Il 1 gennaio 1977 la Rai chiuse per sempre Carosello; un mese dopo iniziarono le prime trasmissioni a colori. Questo fu un evento epocale, di rottura simbolica rispetto agli anni precedenti, dove il bianco e nero rappresentava bene il clima sociale di austerità economica e culturale degli anni ’70; il colore rappresentò l’avvento del benessere del consumo, e preparò la strada alla nascita delle TV commerciali. All’inizio degli anni ’80 nasce, con il consorzio Canale 5, l’impero Fininvest, che basava i suoi introiti non su un canone, come la TV di stato, ma solo sulla pubblicità. Lo sviluppo del sistema televisivo italiano determinò una immediata crescita degli investimenti in pubblicità; inoltre, mentre negli anni del monopolio RAI la pubblicità era confinata in appositi spazi, ora si impone attraverso l’interruzione dei programmi. Una parte consistente degli investimenti in pubblicità consisteva però nelle telepromozioni, che in quegli anni si affermarono.

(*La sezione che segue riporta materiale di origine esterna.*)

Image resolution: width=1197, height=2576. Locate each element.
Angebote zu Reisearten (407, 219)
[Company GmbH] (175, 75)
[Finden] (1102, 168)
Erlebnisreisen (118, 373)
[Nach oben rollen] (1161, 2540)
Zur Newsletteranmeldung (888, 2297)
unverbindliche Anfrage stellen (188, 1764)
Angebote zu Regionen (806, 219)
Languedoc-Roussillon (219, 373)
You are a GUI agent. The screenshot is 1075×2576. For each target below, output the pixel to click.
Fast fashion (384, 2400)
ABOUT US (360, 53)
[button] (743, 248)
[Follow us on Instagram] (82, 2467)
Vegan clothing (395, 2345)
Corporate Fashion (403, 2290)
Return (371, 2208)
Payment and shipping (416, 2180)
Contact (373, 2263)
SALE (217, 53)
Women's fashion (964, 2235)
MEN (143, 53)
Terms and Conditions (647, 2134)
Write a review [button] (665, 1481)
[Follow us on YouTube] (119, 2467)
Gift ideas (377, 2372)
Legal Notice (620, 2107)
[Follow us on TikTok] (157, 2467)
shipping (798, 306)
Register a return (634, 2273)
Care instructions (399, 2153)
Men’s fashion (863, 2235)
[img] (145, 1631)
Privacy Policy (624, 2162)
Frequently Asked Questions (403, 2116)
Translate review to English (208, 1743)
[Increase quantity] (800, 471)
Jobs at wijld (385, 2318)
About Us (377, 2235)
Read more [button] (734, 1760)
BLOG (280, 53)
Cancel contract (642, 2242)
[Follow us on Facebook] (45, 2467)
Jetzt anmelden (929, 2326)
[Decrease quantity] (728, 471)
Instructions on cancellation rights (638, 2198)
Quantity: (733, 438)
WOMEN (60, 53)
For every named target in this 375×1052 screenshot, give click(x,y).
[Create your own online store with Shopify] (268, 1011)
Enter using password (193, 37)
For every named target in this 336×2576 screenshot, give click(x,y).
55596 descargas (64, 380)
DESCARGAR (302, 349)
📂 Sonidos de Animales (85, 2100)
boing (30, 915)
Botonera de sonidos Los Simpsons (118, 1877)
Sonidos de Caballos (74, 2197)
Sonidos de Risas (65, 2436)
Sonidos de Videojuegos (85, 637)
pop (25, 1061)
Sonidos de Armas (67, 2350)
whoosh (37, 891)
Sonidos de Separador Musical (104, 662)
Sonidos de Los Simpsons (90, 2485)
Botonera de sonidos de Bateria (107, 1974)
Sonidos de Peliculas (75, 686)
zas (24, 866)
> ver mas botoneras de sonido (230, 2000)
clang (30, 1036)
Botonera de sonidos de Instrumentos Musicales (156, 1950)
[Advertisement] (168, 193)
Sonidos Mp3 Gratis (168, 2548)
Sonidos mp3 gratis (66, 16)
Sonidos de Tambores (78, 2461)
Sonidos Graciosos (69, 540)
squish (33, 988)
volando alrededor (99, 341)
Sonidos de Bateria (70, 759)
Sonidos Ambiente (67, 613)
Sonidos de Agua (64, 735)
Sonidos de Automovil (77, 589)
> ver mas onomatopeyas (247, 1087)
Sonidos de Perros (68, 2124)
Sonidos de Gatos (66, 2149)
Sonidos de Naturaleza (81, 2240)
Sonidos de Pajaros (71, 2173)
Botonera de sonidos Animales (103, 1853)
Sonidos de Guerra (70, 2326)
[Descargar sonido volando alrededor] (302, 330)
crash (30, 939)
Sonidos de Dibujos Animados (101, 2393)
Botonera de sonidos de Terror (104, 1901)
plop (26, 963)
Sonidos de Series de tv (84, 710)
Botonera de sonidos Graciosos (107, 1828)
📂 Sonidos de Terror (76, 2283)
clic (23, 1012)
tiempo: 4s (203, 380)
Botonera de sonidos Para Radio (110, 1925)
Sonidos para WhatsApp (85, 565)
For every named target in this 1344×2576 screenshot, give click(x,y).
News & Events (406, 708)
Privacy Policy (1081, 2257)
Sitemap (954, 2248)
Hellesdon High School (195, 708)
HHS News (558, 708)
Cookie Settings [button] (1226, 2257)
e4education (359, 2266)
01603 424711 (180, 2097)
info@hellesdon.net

La pubblicità assume caratteri altamente spettacolari: sono un esempio gli spot di Séguéla; perfino Fellini, che si era dichiarato molte volte contrario alla pubblicità, realizzò spot per Campari, Barilla e Banca di Roma.
Negli anni ’80 nascono delle saghe pubblicitarie che ebbero molto successo: quella del whisky Glen Grant che dà vita al personaggio di Michele “l’intenditore”, quella del caffè Lavazza o quella dell’Amaro Ramazzotti che lanciò lo slogan Milano da bere; particolarmente significativa poi la saga della Barilla, con gli spot che attraversano tutto il decennio del Treno, del Gattino ecc. Negli spot poi il corpo diventa, per entrambi i sessi, un protagonista centrale del mondo pubblicitario, con modelli e modelle sexy, nudi/e o quasi; un altro tema frequente è quello del rimpianto nostalgico per la natura: più si viveva nella società industrializzata, beneficiando dei suoi vantaggi, più si mitizzava uno stato di natura in realtà mai esistito. L’esempio più calzante in questo senso è l’esplosione di consensi per gli spot e per la marca Mulino Bianco.